Tech Study Guide
Transformer Internals
Transformer internals covering tokenization, embeddings, positional encodings, RoPE, self-attention, multi-head attention, MLP blocks, LayerNorm/RMSNorm, decoder-only models, KV cache, context windows, and MoE basics.
Transformer Internals
Transformers are sequence models built around attention, residual streams, normalization, and feed-forward blocks. LLMs are usually decoder-only transformers trained to predict the next token.
Command Examples
tokens = ["The", " cat", " sat"]
print(list(enumerate(tokens)))
Example output and meaning:
| Command | Example output | What it does |
|---|---|---|
Python example |
A numeric score, tensor shape, token IDs, retrieved IDs, or explicit error. |
Shows the example produces measurable output instead of silent success. |
Before interpreting model behavior, know what the tokenizer actually produced.
Layer Anatomy
flowchart LR
Tokens[Token IDs] --> Embed[Token embeddings]
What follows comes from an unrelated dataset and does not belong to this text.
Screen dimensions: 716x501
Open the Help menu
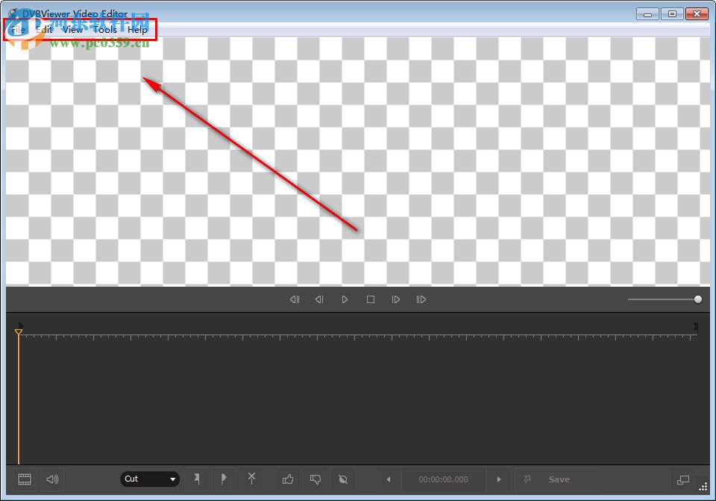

Embed --> Pos[Position information / RoPE]
Pos --> Attn[Self-attention]
Attn --> Resid1[Residual add]
Resid1 --> MLP[Feed-forward / MLP]
MLP --> Resid2[Residual add]
Resid2 --> Logits[Next-token logits]
| Component | Purpose |
|---|---|
| Tokenizer | Converts text to token IDs. |
| Embedding | Maps token IDs to vectors. |
| Positional encoding / RoPE | Gives sequence order information. |
| Self-attention | Lets each position read other positions. |
| Multi-head attention | Runs multiple attention views in parallel. |
| MLP block | Applies nonlinear transformations at each position. |
| LayerNorm / RMSNorm | Stabilizes residual stream scale. |
| LM head | Converts hidden state to token logits. |
KV Cache
During autoregressive inference, the model caches attention keys and values from previous tokens. This avoids recomputing old context every decode step, but it consumes memory proportional to layers, heads, hidden size, active sequences, and context length.
Context Windows
Longer context increases capability and cost. It raises prefill latency, KV-cache memory, and evaluation complexity. Long context does not guarantee the model will use all evidence correctly.
MoE Basics
Mixture-of-Experts models route tokens to a subset of expert MLPs. They can increase parameter count without activating every parameter per token, but add routing, load balancing, capacity, and serving complexity.
Practical Lab: Prompt Token Budget
Budget:
system/developer prompt: 600 tokens
retrieved context: 6000 tokens
user input: 400 tokens
output cap: 1000 tokens
model context: 8192 tokens
Outcome:
600 + 6000 + 400 + 1000 = 8000, leaving only 192 tokens of margin.
Study Cards
What does self-attention do?
It lets each token position mix information from other positions according to learned relevance scores.
Why does KV cache matter for inference?
It avoids recomputing previous-token attention state but consumes memory for active sequences.
What is a decoder-only transformer usually trained to do?
Predict the next token from previous tokens.